Esta ideia de realismo sem compromisso faz de Midnight Cowboy, depois de tantos anos, uma peça não necessariamente de temática fácil de apreender. Ainda que a relação entre Voight e Hoffman, Joe Buck e Enrico “Ratso” Rizzo respectivamente, tenha contornos dedicados que vão para lá da simples amizade conjuntural, é difícil dizer que este seja necessariamente um filme sobre homossexualidade, mesmo que latente. Rizzo e Buck são dois homens que, vamos percebendo, se sentem sempre mais confortáveis entre si que na companhia de qualquer elemento do sexo oposto. Com efeito, Midnight Cowboy revela-se na caricata cena em que Buck, depois de chegar do Texas e travar conhecimento com Rizzo, visita o apartamento de um proxeneta evangélico por indicação de Rizzo como forma de o orientar para o negócio. Após o entusiasmo inicial, o proxeneta O’Daniel reconhece em Buck um jovem olhar solitário, mas insta-o a engolir a solidão: “lonesomeness is something you take”, diz O’Daniel.
Na essência de Buck está sobretudo a sua noção de escapismo como forma de adesão ao sonho americano, mas Buck é o “hustler” que é “hustled” na grande cidade. A sua confiança é simultaneamente projectada, um logro, sintomática da sua solidão, e algo que lhe permite abordar estranhos e desarmar as pessoas, ser enganado mas nunca realmente enganar ninguém. Buck é, de resto, o “hustler” inocente, até ao momento em que está em questão a sua relação com Rizzo.

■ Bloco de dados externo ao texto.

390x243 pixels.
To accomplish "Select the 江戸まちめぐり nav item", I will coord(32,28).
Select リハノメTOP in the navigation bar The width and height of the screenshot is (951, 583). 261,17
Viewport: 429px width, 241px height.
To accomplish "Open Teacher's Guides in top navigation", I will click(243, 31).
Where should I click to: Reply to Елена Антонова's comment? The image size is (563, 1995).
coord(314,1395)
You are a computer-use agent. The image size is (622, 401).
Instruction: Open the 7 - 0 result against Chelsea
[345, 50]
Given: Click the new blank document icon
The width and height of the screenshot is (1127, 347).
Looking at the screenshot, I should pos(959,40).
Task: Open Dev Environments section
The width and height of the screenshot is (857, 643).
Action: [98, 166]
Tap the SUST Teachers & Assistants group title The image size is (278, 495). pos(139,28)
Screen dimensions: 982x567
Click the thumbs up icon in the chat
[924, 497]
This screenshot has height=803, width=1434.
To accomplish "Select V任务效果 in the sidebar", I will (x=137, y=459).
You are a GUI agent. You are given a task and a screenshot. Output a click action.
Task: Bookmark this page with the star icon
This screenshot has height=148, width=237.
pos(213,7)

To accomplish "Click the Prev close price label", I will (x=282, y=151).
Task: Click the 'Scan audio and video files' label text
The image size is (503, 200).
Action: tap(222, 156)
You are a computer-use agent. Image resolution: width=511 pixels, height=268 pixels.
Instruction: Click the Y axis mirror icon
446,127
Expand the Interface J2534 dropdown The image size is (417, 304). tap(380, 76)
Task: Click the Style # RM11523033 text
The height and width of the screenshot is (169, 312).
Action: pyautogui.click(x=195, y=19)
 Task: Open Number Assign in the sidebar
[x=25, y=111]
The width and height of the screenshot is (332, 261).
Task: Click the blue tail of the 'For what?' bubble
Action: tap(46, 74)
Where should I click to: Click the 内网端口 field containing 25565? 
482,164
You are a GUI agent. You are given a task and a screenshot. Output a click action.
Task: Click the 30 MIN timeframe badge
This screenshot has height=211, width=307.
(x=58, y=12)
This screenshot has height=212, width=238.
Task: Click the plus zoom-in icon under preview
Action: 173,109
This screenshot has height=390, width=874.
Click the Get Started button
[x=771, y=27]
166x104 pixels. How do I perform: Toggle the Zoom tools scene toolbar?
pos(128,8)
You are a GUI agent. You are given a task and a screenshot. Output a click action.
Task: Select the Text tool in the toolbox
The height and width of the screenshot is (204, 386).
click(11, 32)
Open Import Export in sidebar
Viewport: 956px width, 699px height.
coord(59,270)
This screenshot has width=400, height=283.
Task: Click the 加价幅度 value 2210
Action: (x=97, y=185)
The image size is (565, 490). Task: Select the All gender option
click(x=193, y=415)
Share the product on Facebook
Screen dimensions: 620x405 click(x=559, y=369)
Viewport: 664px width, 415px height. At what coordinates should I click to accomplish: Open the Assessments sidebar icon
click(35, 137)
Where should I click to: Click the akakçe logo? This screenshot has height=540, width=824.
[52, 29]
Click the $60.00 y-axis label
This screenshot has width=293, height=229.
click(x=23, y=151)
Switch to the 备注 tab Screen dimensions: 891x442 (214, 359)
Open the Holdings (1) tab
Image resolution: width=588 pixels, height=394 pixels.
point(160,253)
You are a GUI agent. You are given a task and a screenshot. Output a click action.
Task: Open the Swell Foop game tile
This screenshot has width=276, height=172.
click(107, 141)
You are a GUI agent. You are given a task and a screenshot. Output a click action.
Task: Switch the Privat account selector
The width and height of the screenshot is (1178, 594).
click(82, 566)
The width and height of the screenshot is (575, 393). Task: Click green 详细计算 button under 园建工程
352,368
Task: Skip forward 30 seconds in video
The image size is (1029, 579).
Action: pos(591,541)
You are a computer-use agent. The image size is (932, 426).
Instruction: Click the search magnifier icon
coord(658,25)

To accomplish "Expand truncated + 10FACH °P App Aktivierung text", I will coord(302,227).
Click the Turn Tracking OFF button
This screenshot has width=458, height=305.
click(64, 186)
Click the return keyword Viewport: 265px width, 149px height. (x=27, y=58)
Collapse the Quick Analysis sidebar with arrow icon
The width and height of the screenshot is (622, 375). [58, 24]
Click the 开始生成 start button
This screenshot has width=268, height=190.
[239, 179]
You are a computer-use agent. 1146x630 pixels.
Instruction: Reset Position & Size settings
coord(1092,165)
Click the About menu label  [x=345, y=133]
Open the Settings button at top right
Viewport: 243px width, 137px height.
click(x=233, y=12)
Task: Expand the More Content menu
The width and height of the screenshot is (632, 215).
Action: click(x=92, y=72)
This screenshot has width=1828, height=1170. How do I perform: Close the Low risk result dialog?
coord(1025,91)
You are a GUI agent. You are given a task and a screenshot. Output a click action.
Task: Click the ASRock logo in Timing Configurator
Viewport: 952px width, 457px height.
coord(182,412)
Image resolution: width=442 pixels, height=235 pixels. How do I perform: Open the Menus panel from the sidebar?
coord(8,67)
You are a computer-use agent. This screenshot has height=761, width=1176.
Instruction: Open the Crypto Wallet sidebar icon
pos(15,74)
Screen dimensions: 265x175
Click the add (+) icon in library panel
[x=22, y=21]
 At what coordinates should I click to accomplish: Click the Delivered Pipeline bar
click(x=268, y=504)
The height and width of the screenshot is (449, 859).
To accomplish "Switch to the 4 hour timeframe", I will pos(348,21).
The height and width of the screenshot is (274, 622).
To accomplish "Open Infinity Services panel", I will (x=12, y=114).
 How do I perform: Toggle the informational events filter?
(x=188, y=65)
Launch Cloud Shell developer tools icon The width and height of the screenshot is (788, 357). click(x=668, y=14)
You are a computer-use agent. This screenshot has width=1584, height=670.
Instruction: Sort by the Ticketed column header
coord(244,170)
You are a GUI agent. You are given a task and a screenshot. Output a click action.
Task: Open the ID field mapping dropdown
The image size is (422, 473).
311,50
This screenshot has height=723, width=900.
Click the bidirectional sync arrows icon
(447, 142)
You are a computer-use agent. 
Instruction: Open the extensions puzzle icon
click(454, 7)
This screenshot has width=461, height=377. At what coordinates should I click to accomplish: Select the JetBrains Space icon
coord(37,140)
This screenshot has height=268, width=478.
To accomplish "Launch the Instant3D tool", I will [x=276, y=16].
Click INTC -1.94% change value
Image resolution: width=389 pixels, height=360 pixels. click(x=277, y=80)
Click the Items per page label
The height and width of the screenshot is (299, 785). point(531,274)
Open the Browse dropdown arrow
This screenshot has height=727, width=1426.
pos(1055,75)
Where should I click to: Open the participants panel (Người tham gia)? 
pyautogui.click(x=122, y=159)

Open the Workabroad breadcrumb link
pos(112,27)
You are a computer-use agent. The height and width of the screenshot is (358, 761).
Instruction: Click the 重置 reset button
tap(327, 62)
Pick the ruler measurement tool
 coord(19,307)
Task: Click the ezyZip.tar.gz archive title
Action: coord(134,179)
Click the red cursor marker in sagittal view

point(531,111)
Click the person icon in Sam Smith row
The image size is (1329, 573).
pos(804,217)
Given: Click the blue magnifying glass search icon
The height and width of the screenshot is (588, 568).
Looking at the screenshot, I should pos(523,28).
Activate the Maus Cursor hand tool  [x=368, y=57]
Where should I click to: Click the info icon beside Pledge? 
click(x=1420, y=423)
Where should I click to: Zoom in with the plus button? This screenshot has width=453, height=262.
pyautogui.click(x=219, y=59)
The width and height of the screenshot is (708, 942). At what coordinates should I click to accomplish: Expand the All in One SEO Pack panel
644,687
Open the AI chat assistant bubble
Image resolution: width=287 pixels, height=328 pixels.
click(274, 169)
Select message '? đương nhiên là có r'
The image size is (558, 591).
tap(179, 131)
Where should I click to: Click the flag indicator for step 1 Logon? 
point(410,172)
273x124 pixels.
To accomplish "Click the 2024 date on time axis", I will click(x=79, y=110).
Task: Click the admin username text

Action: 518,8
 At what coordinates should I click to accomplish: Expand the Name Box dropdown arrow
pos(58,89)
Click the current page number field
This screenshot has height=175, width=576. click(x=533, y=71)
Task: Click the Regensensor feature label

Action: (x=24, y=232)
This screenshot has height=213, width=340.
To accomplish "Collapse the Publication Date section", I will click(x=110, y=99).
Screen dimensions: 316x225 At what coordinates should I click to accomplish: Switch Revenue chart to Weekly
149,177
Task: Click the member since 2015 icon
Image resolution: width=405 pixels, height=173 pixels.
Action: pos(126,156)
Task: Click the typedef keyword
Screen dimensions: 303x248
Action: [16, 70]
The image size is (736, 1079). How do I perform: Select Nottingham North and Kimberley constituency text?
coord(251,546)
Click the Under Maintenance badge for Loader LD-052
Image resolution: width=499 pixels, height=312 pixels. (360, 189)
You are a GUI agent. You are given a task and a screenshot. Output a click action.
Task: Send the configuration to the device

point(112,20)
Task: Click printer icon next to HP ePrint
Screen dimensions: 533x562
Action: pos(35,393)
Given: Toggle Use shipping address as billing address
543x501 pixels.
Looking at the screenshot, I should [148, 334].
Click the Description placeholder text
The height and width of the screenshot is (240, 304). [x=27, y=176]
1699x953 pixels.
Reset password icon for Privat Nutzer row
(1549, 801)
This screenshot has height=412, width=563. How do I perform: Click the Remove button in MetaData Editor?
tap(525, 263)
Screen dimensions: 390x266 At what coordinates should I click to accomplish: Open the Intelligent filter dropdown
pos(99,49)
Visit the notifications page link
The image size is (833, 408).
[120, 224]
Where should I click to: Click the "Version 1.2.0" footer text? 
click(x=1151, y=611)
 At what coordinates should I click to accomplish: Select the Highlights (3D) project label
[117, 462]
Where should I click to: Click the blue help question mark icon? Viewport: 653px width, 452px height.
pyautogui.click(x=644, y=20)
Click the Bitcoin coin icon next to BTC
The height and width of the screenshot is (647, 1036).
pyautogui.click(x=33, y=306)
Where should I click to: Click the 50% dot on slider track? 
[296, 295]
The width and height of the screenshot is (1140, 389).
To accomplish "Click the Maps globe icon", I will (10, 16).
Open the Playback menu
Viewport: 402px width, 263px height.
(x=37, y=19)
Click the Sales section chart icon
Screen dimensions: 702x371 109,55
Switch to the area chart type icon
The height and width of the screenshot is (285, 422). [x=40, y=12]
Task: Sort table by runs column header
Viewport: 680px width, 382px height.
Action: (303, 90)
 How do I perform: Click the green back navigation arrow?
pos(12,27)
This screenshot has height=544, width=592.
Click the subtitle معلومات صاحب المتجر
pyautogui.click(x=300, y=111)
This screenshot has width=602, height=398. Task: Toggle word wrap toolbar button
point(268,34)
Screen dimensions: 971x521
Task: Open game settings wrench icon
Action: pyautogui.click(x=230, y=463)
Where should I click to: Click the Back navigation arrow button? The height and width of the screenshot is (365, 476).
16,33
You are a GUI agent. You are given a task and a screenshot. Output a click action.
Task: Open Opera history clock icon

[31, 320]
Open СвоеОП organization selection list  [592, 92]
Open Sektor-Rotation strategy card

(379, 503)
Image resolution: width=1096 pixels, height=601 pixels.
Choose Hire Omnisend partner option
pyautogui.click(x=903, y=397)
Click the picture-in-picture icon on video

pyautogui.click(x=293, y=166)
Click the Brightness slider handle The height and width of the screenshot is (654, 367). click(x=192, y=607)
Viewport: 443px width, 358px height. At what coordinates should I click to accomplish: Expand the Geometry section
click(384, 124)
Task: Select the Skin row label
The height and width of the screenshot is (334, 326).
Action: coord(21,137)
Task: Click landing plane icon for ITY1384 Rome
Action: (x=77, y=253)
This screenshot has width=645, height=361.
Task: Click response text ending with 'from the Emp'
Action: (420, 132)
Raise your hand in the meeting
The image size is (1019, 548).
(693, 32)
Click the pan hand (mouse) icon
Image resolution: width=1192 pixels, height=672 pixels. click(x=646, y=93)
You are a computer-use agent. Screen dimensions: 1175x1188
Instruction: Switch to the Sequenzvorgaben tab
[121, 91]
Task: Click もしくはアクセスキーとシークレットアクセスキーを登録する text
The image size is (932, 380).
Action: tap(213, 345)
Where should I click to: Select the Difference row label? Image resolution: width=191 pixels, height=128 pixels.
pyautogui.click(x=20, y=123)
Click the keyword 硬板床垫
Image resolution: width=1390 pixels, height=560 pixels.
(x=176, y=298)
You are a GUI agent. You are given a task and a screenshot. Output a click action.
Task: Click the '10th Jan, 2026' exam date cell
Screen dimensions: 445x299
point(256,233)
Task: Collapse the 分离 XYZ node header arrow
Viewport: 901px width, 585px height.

Midnight Cowboy, ao olhar de hoje, é sobretudo um exame devastador da masculinidade moderna. Joe Buck é alguém cuja sexualidade foi formada e está intimamente ligada à vida de cowboy, sob influência da infância passada em casa da avó, uma solteirona que recebia um conjunto de amantes em casa. O seu interesse amoroso, retratado como a rapariga mais promíscua da pequena localidade texana, Crazy Annie (Jennifer Salt, filha de Waldo), representa o seu primeiro contacto com uma verdadeira noção de intimidade sexual, interrompida pela brutalidade da violência sexual. Mas a sua relação com Rizzo, inicialmente de dependência e depois de profunda cumplicidade e familiaridade, mostrada em momentos de genuína ternura entre ambos, como é o caso da cena em que Buck limpa o suor da testa do amigo, doente, antes da sequência de festa, evidencia Buck como o cowboy inseguro, desconfortável consigo mesmo, mas inerentemente afável e bem educado (o verdadeiro “southern gentleman”) em busca de um sentimento de pertença.
Rizzo e Buck estão na procura de dois sonhos americanos profundamente distintos. Rizzo adorna as paredes do seu apartamento massacrado pelo tempo e pela negligência com posters berrantes sobre a Florida: as suas sequências oníricas são pontuadas pela cor e pelo brilho, mas sobretudo pela integração. Rizzo vê-se na Florida não como o inadequado e defeituoso coxo, alienado e imperfeito, mas como a “life of the party”, de fato branco garrido, em animadas conversas, jogos de sorte e azar, com tudo e todos. Já para Buck, a realidade do seu sonho americano está fundada na feliz sequência inicial da viagem de autocarro do Texas para Nova Iorque. Buck deixa para trás uma juventude problemática para se reinventar como escape sexual de senhoras endinheiradas na grande cidade, as suas interacções com os outros passageiros progressivamente mais ruidosas com a aproximação da cidade. Não é, pois, coincidência que tudo acabe com outra viagem de autocarro, desta vez aquela que marca a finalidade do sonho de Buck, resignado apenas a ajudar o companheiro na persecução do seu imaginário, arrumando de vez as botas de cowboy. O final, aberto que está o futuro para Buck, permite ao espectador preencher o vazio com algo mais. O cowboy renegou tudo na sua procura de pertença: a sua terra natal, o seu sonho citadino, até a sua própria imagem. O homem alienado, o homem quebrado, o homem moderno.